'''

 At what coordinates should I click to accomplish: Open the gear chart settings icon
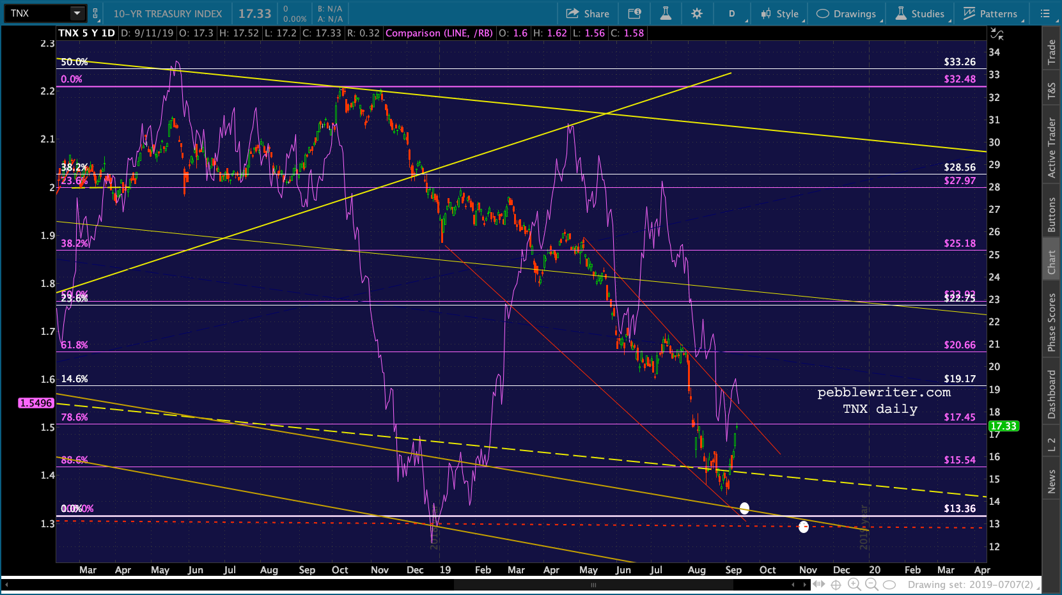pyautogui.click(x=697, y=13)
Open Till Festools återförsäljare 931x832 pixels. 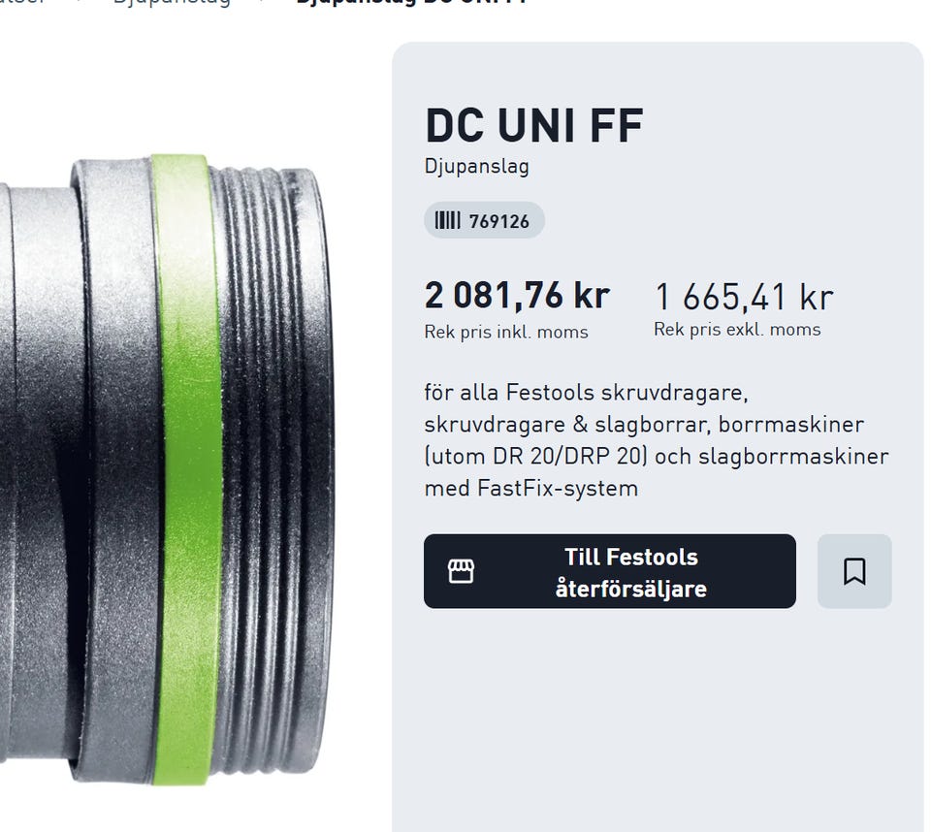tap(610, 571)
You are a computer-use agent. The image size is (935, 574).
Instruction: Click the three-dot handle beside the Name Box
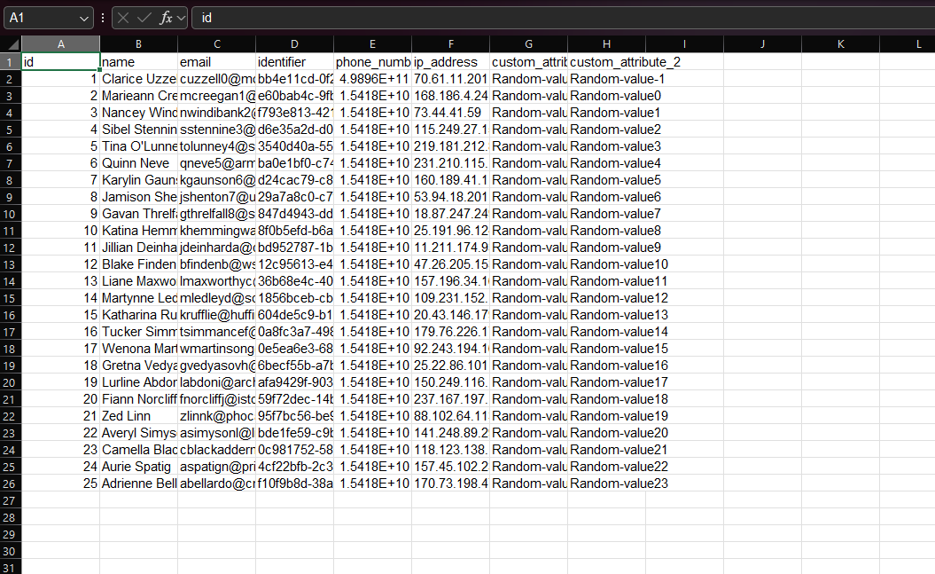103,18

'''

**TASK DIRECTIONS:** Reproduce the lines above, exactly and exclusively, from the line containing "You are a computer-use" down to the last line, both included; pictures are not part of the copy.

**SOLUTION TO THIS EXERCISE:**
You are a computer-use agent. The image size is (935, 574).
Instruction: Click the three-dot handle beside the Name Box
103,18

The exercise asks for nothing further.